━━━━━ Dados a usar ━━━━━
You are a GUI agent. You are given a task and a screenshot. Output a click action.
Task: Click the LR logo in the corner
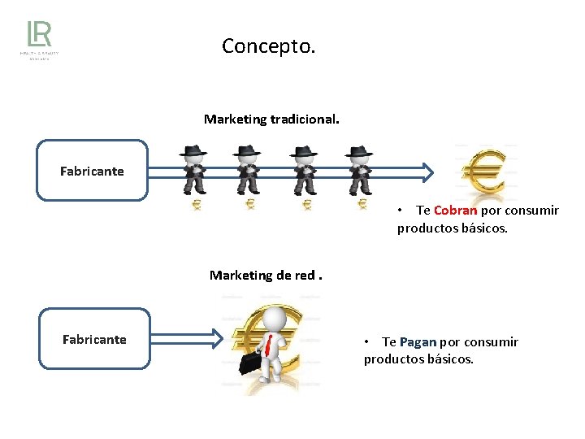click(39, 39)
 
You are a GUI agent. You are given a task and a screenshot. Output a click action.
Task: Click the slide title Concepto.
click(268, 46)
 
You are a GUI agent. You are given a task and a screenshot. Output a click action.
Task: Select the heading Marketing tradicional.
click(271, 120)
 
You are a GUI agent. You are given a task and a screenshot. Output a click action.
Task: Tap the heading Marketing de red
click(265, 275)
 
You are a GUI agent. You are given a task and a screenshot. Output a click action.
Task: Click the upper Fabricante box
click(92, 171)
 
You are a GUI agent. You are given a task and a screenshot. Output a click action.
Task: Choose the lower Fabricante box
click(94, 339)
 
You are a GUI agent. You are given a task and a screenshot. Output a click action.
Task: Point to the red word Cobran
click(456, 211)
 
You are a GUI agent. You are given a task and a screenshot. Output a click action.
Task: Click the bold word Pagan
click(418, 342)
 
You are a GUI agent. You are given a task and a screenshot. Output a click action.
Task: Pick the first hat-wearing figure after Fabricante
click(193, 170)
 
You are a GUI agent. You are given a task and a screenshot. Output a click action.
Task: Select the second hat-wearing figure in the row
click(247, 170)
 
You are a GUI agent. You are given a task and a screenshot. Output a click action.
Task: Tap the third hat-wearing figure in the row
click(304, 170)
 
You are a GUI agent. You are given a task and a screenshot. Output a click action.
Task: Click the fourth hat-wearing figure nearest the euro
click(358, 170)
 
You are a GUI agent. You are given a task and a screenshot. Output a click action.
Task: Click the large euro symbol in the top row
click(484, 172)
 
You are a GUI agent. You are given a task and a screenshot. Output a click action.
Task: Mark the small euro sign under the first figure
click(196, 206)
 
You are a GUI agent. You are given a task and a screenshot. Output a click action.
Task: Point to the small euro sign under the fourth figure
click(362, 205)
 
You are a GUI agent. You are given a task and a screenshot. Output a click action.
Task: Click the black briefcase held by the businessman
click(251, 359)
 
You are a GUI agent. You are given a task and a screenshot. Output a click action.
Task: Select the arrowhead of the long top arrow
click(427, 171)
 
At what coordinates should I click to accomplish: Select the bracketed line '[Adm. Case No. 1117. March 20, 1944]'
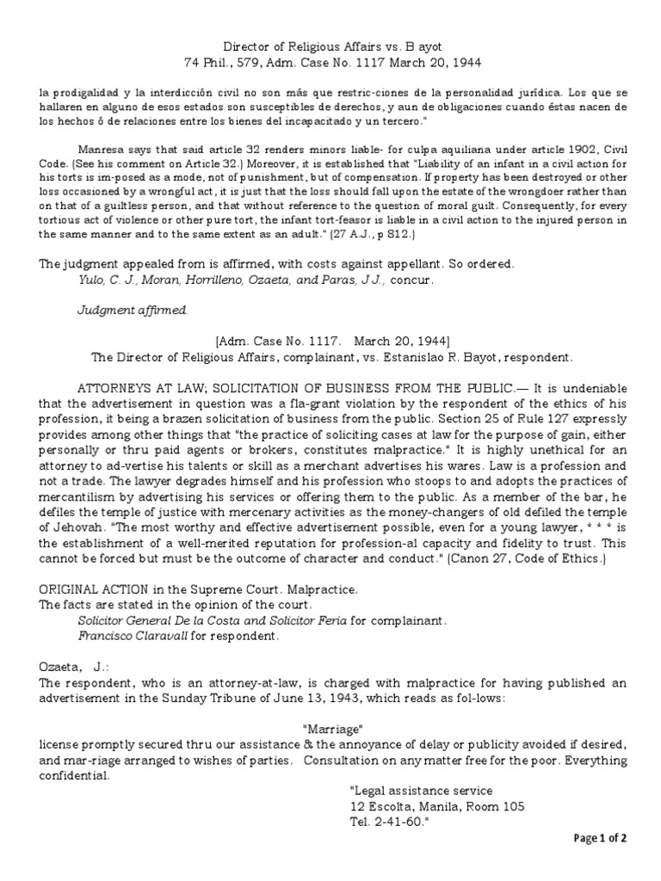330,341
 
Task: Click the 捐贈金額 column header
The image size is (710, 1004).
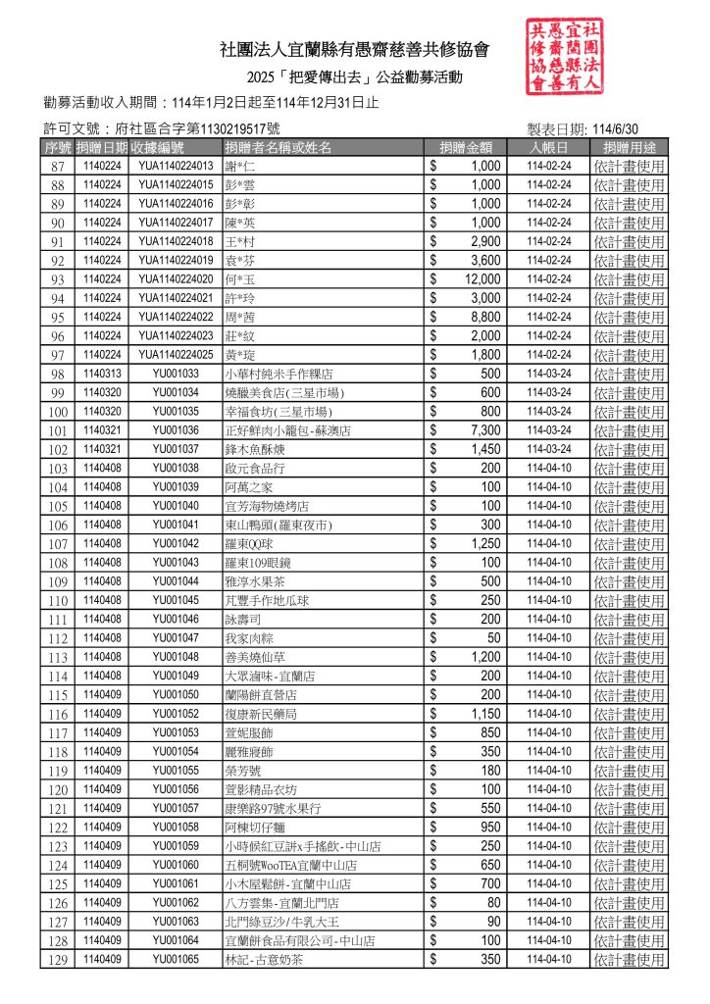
━━━━━
Organize todos os dados acima como uma lista JSON de strings, com uma string para cada linha e sem as linhas em branco. Deixe as imagens de fora da resposta.

[
  "You are a GUI agent. You are given a task and a screenshot. Output a click action.",
  "Task: Click the LR logo in the corner",
  "click(39, 39)",
  "You are a GUI agent. You are given a task and a screenshot. Output a click action.",
  "Task: Click the slide title Concepto.",
  "click(268, 46)",
  "You are a GUI agent. You are given a task and a screenshot. Output a click action.",
  "Task: Select the heading Marketing tradicional.",
  "click(271, 120)",
  "You are a GUI agent. You are given a task and a screenshot. Output a click action.",
  "Task: Tap the heading Marketing de red",
  "click(265, 275)",
  "You are a GUI agent. You are given a task and a screenshot. Output a click action.",
  "Task: Click the upper Fabricante box",
  "click(92, 171)",
  "You are a GUI agent. You are given a task and a screenshot. Output a click action.",
  "Task: Choose the lower Fabricante box",
  "click(94, 339)",
  "You are a GUI agent. You are given a task and a screenshot. Output a click action.",
  "Task: Point to the red word Cobran",
  "click(456, 211)",
  "You are a GUI agent. You are given a task and a screenshot. Output a click action.",
  "Task: Click the bold word Pagan",
  "click(418, 342)",
  "You are a GUI agent. You are given a task and a screenshot. Output a click action.",
  "Task: Pick the first hat-wearing figure after Fabricante",
  "click(193, 170)",
  "You are a GUI agent. You are given a task and a screenshot. Output a click action.",
  "Task: Select the second hat-wearing figure in the row",
  "click(247, 170)",
  "You are a GUI agent. You are given a task and a screenshot. Output a click action.",
  "Task: Tap the third hat-wearing figure in the row",
  "click(304, 170)",
  "You are a GUI agent. You are given a task and a screenshot. Output a click action.",
  "Task: Click the fourth hat-wearing figure nearest the euro",
  "click(358, 170)",
  "You are a GUI agent. You are given a task and a screenshot. Output a click action.",
  "Task: Click the large euro symbol in the top row",
  "click(484, 172)",
  "You are a GUI agent. You are given a task and a screenshot. Output a click action.",
  "Task: Mark the small euro sign under the first figure",
  "click(196, 206)",
  "You are a GUI agent. You are given a task and a screenshot. Output a click action.",
  "Task: Point to the small euro sign under the fourth figure",
  "click(362, 205)",
  "You are a GUI agent. You are given a task and a screenshot. Output a click action.",
  "Task: Click the black briefcase held by the businessman",
  "click(251, 359)",
  "You are a GUI agent. You are given a task and a screenshot. Output a click action.",
  "Task: Select the arrowhead of the long top arrow",
  "click(427, 171)",
  "At what coordinates should I click to accomplish: Select the bracketed line '[Adm. Case No. 1117. March 20, 1944]'",
  "330,341",
  "Task: Click the 捐贈金額 column header",
  "The image size is (710, 1004)."
]